06 oktober 2009

Discussie over dierenrechten al 30 jaar hetzelfde

Zondagmiddag 4 oktober 2009 werd in het Heerenhuys te Groningen een Dwarsdiep debat gehouden over dierenrechten. Sprekers waren Erno Eskens, Hans Harbers en Dirk Boon.
Erno Eskens heeft een boek geschreven met als titel “Democratie voor Dieren”; Hans Harbers is boerenzoon en docent filosofie aan de RU Groningen en Dirk Boon is voormalig hoogleraar Dier en Recht.
Harbers pleitte ervoor om vooral in de praktijk en in de relatie met het dier af te leiden wat het dier nodig heeft en dat rechten daarbij niet zo’n belangrijke rol spelen. Doordat productiedieren steeds meer in gesloten stallen worden gehouden is er ook minder zicht op de wijze waarop de dieren worden gehouden.
Voor Boon is het al lang wettelijk goed geregeld voor dieren, maar wordt de wet domweg niet toegepast. Hij ziet daarvoor nauwelijks een oplossing, hoogstens dat door toenemende milieudruk het aantal productiedieren in ons land zal worden ingeperkt.
Gaandeweg de discussie verzuchtte Dirk Boon “ik voer en volg de discussie over dierenrechten al 30 jaar en telkens komen dezelfde onderwerpen en argumenten over tafel”.

En zo was het.
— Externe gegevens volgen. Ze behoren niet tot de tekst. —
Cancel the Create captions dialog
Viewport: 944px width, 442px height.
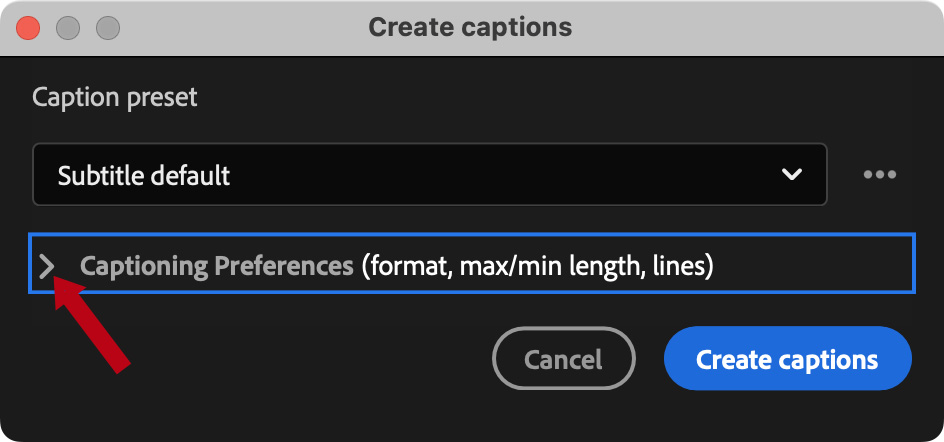pos(564,359)

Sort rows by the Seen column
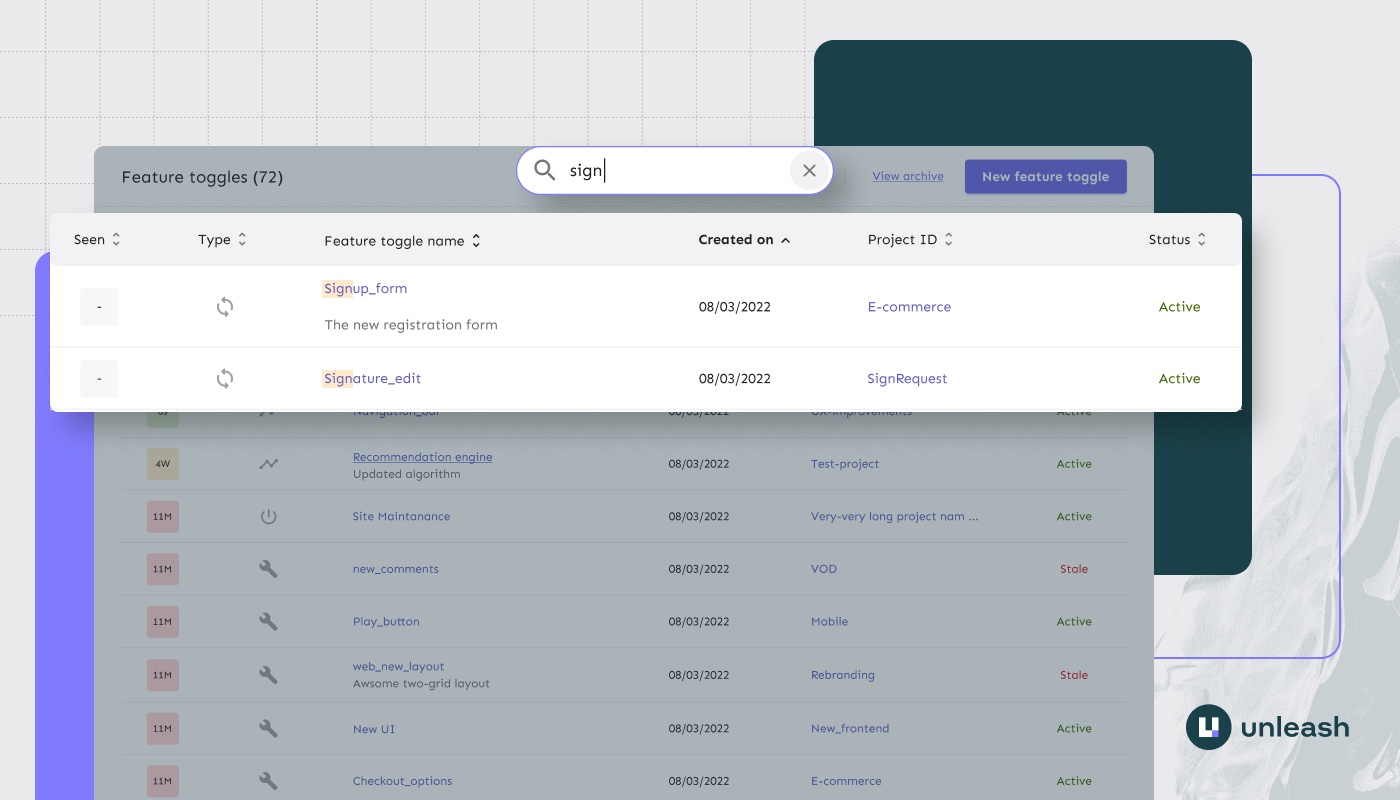[96, 239]
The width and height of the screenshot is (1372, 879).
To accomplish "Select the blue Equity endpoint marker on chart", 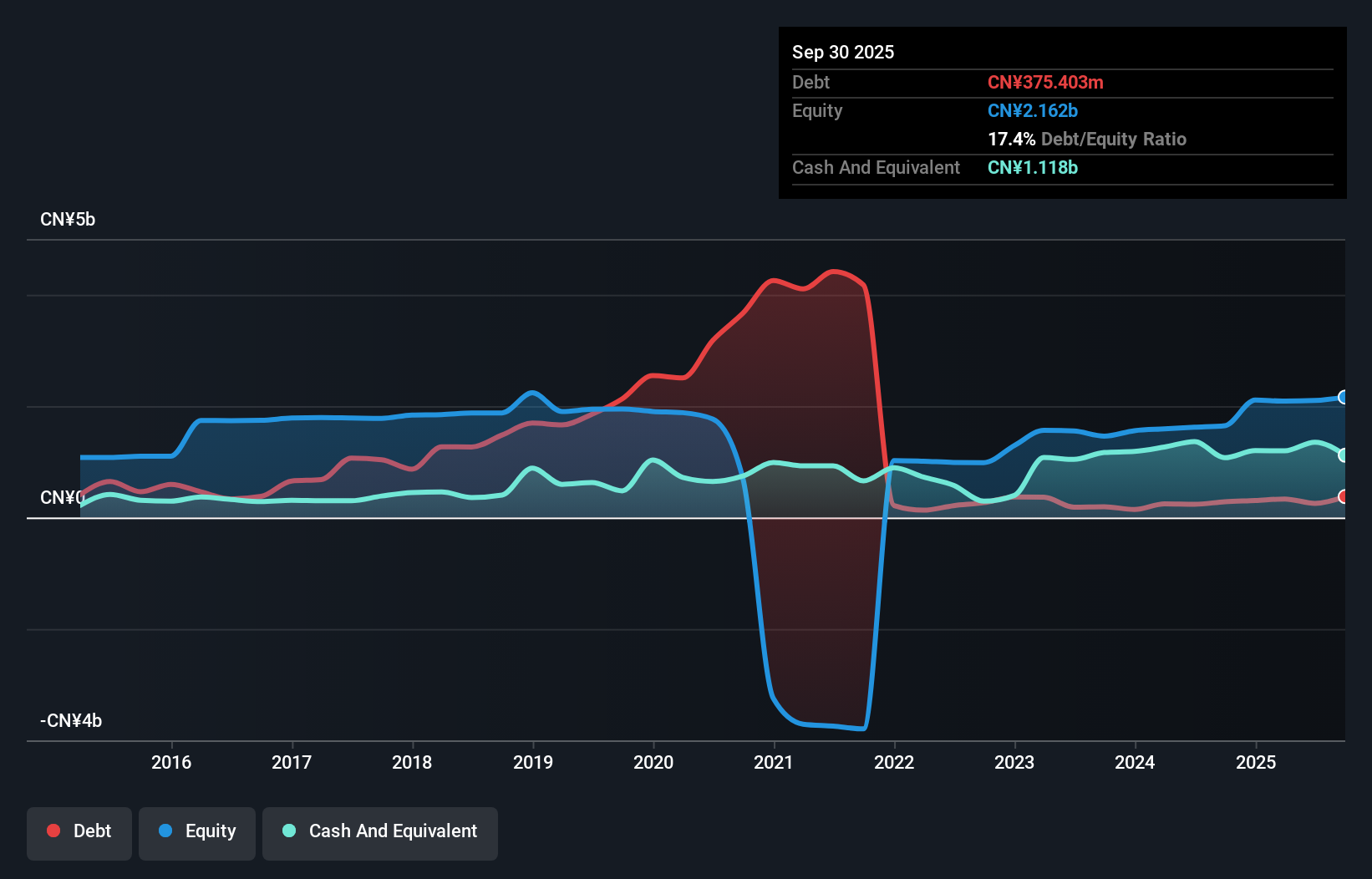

Voorzichtige pogingen uit het publiek om de discussie naar een ander niveau te brengen door “uit te gaan van het Zijn van het dier” of van het begrip “vrijheid als grondrecht voor dieren” werden afgewezen als te vaag of te onbegrensd.
Overigens is het een bekende politiek van agrarische belanghebbenden om de discussie over dierenrechten expres te laten verzanden door te hooi en te gras drogredenen aan te voeren.

Het lijkt wel of we de taal ontberen om het wezen van (dieren)rechten te bespreken. Eskens ziet in de eerste en voornaamste regel in de grondwet de belangrijkste reden om dieren ook rechten te geven. Artikel 1 geeft aan dat gelijke gevallen gelijk behandeld dienen te worden (gelijkheidsbeginsel) en dat discriminatie op grond van godsdienst, levensovertuiging, politieke gezindheid, ras, geslacht of op welke grond dan ook niet is toegestaan (discriminatieverbod).
Maar vervolgens stopt Eskens met citeren uit de grondwet. De overige artikelen uit de grondwet gaan voornamelijk over “vrijheid”. En dat is allemaal niet verwonderlijk want de Nederlandse grondwet is sterk gerelateerd aan het adagium van de Franse revolutie: “Vrijheid, gelijkheid en broederschap”.
Maar het bepalen van de grenzen van vrijheid vraagt een constant onderhoud. En velen lijken op te zien tegen die moeite, terwijl we in de praktijk niets anders doen dan grenzen in te schatten, bijvoorbeeld in de etiquette of in het betonen van respect. Na enige oefening is het een fluitje van een cent en een kind kan de was doen.
Ook het gesprek rondom het “zijn van het dier” verwordt gemakkelijk. Veel mensen willen een veehouderij waarin het dier zichzelf kan zijn in een natuurlijke omgeving. Elk dier heeft een waarde op zich. In de wetgeving ontaardde dit uitgangspunt in het wezenloze begrip “eigenwaarde” of “intrinsieke waarde”.

Gelukkig stopt het LNV met deze loze woorden, maar vervolgt vervolgens zelf met een lege dierenwelzijnswet.

Hoe moeten we wel handelen in het belang van het dier? Het antwoord is eenvoudig: door enerzijds minder te handelen en anderzijds meer te laten; door grenzen te stellen aan de omvang van de dierenpopulatie in eigen land en door zelf als consument zoveel mogelijk af te zien van het consumeren van dierlijke producten van discutabele herkomst.
Ook dit antwoord wordt al decennia gegeven. Wezenlijke vooruitgang gaat langzaam. Ondertussen blijft het van belang om met elkaar in gesprek te blijven, want veel ongebonden actievoerders, gericht op succes op de korte termijn, brengen meer schade dan oplossingen. Het belang van dieren is een zaak van lange adem. Er is op aarde steeds minder ruimte voor mens en dier. Dirk Boon berekende dat voor iedere Nederlander een half voetbalveld ruimte is en dat daarop ook nog eens 10 dieren worden gehouden. In het leefbaar beheren van die ruimte kunnen de belangen van mens en dier met wat goede wil parallel lopen. Een beetje minder dieren eten, minder produceren voor de export en minder als huisdier houden, maakt ruimte voor kwaliteit van leven.